KDnuggets Home :: News » 2011 » Jan » Software » How Twitter Uses NoSQL  ( < Prev | 11:n02 | Next > )
Latest News

How Twitter Uses NoSQL


How Twitter manages Big Data (12 TB/day) with Scribe, Hadoop, Pig, Cloudera, and other software

ReadWriteWeb, By Klint Finley / January 2, 2011

Twitter InfoQ has released a video of Twitter's Kevin Weil speaking at Strange Loop earlier this year on how the company uses NoSQL. Weil is quick to point out that Twitter is heavily dependent on MySQL. However, Twitter does employ NoSQL solutions for many purposes for which MySQL isn't ideal. According to Weil, Twitter users generate 12 terrabytes of data a day - about four petabytes per year. And that amount is multiplying every year. ...

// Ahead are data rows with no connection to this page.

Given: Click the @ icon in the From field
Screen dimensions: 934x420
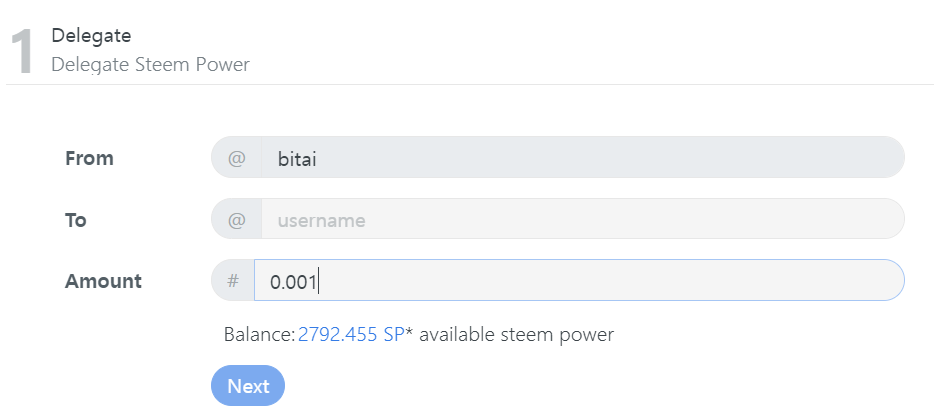Looking at the screenshot, I should click(x=237, y=158).
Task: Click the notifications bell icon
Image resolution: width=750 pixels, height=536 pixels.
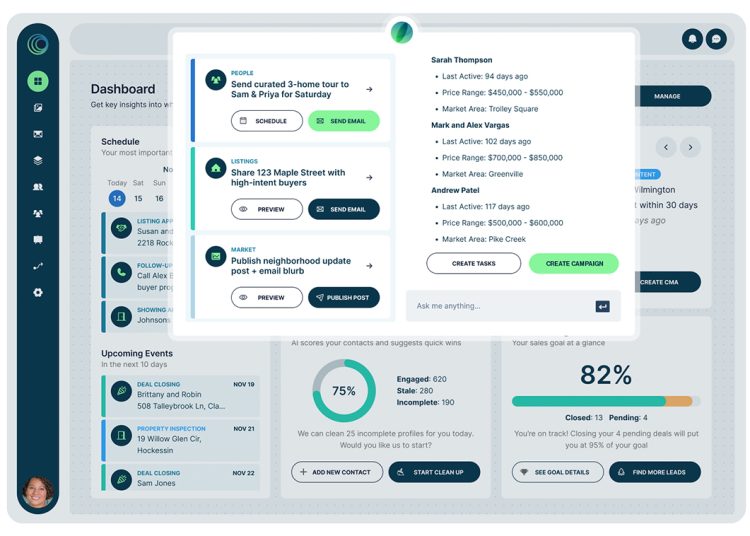Action: [x=691, y=39]
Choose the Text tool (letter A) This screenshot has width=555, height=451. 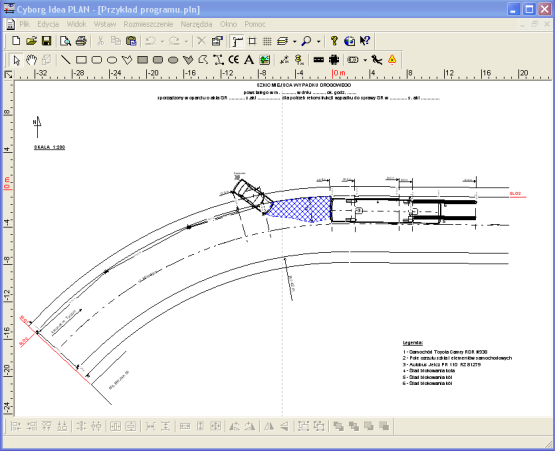(x=249, y=60)
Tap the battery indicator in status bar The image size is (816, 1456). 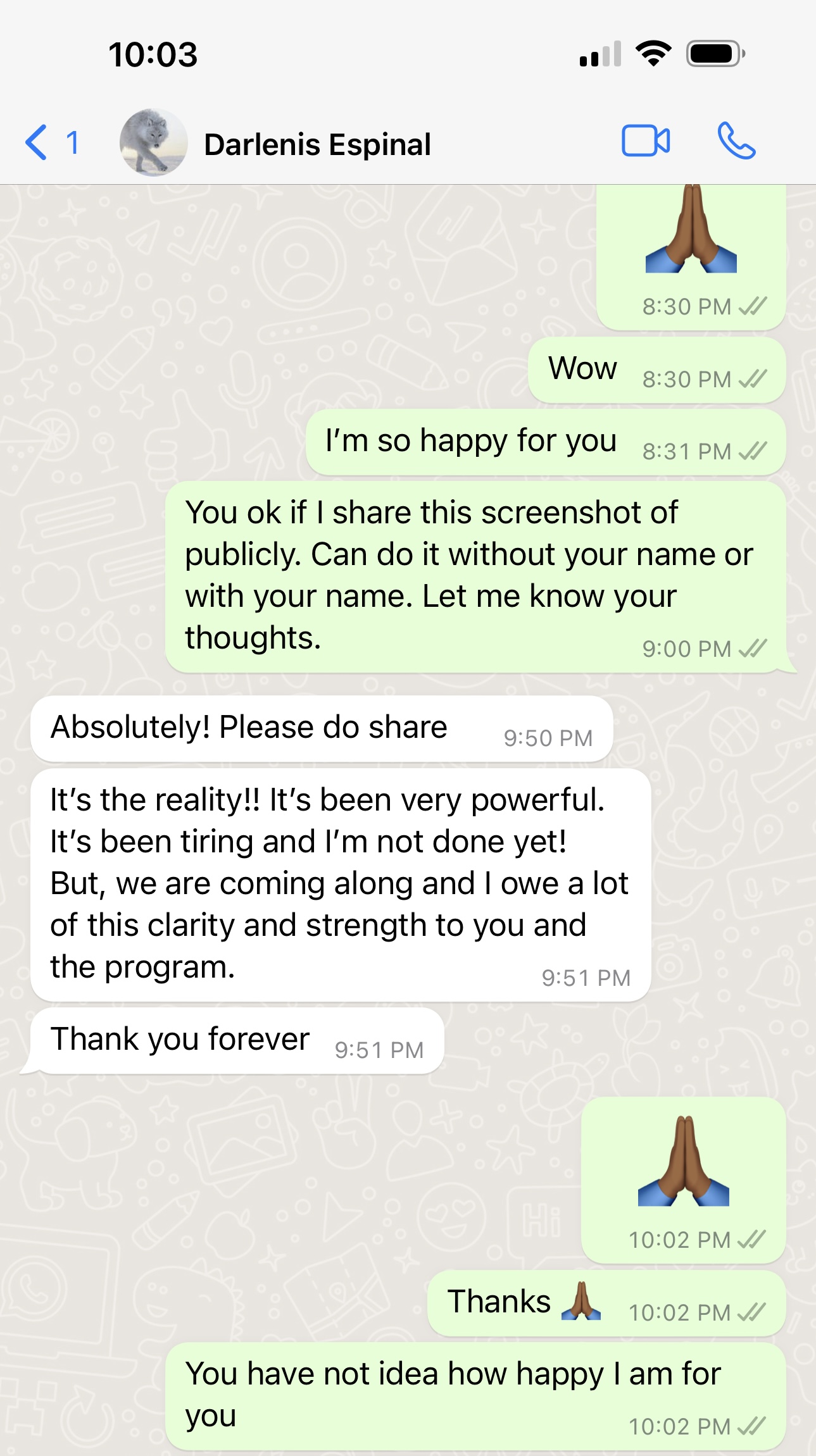(716, 54)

Syslog stopped scaling for Twitter after a while, so instead it uses Scribe, a log collection framework created and open-sourced by Facebook. ... Twitter uses Scribe to write logs to Hadoop. Scribe made it so easy for Twitter to log data, it started to log much more data. It now logs 80 different categories of data.

Twitter needs to store more data per day than it can reliably write to a single hard drive, so it needs to store data on clusters. Twitter uses Cloudera's Hadoop distribution to power its clusters.

Weil says MySQL isn't efficient at doing analytics at the scale Twitter needs. Instead, Twitter uses Hadoop and its own open source project called FlockDB. Hadoop can run analytics and hit FlockDB in parallel to assemble social graph aggregates.

A Pig Script

Read more.

KDnuggets Home :: News » 2011 » Jan » Software » How Twitter Uses NoSQL  ( < Prev | 11:n02 | Next > )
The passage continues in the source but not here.